# Duck & Cover, London (who ordered the win?). 2008



## dsankt (Aug 19, 2008)

Perched at the roof's edge in the rain we pointed and argued, weighing the merits and failings of the various rope anchoring options before us. Anchors are always critical but tonight the landing zone was deadly, for we were looking down upon a 750v minefield. Suddenly a train rumbled right below us sending tremors through the structure into my feet, accentuating the adrenaline buzz I felt tingling all over. The carriage lights flickered over the bricks illuminating some of the obstacles we'd shortly be amongst. This audacious plan surely our boldest yet, was to abseil into London's train tunnels.









While not as old as the deep tube tunnels dug with The Great Shield these cut and cover tunnels presented a new London frontier for us having already learned to handle drains, sewers and utility tunnels. The first stage, infiltrating the semi-active building, was done without a hitch owing to our previous recce trips. Around us central London began to sleep and we laid out the SRT kit in preparation for descent. Through the center of our building dropped a shaft, inaccessible from the inside of the building but open to the sky above and those with the vertical knack. While we rigged and donned the gear many more trains rolled on by. Every time we'd note the time and direction of the train. The interval was increasing, an interval we're be counting on for insertion.

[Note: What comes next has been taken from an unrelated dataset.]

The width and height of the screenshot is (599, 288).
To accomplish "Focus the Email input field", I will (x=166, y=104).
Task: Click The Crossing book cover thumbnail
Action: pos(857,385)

In that moment before descent the alchemic mix of fear and adrenaline pump through your body, doubts and questions race through your mind. Courage suppresses the fear and a few long breaths calm the mind. The steely faces of Jondoe and Stoop softened to toothy grins, while the Otter looked a little queasy. Dropping into the the mayhem below felt so familiar. We always seem to end up in this situation, paused for contemplation before the deed. The consequences have been deliberated, the risks and rewards balanced. It was like so many explores before. No matter how well planned it might be, there is always that hint of madness creeping in at the edges waiting to surprise you. You can plan, create contingencies, check the anchors again, sync your watches but eventually you just have to fucking do whatever it is you came to do. Commit.






_drop zone_


Two ropes rigged Stoop and Otter slid over the edge and began their tandem descent above the electrified lines. Stoop dropped smoothly to the intermediate ledge, mere feet from the trains' rooves. Otter jammed his descender against the bricks, freaked then started banging his head against the wall. "It wasn't this hard on the stairs!" he wailed, were it anywhere else I'd have laughed. A drop this hot wasn't the place for hysterics. I knew it was risky to throw him over this edge but his threats towards us ironically saved his inclusion. We put his dummy back in, consoled him that yes it would be okay and forced him further down the rope. JD and I shared a sigh.








Smooth as could be JD and I landed at the bottom, tucked the ropes far away from where they might be snagged by a train and slowly turned. It took 6 months of half-arsed effort and half a dozen attempts but finally we stood in the train tunnels below London. It wasn't The Underground but when you're standing there, smell of steel in your nostrils, rumble of rolling stock in the distance splitting those hairs is the furthest from your mind. Three or four sets of lines, each with an electrified third rail, separated us from the remains of the platform of an abandoned station. For those unacquainted with the 3rd rail, solid contact will straighten your nut hairs then leave you crispy and lifeless. In a nutshell the 3rd is human to bacon transmografier. Gingerly and with the delicious irony of exaggerated comedy steps which could not be further from such, we crossed the tunnel to the platform.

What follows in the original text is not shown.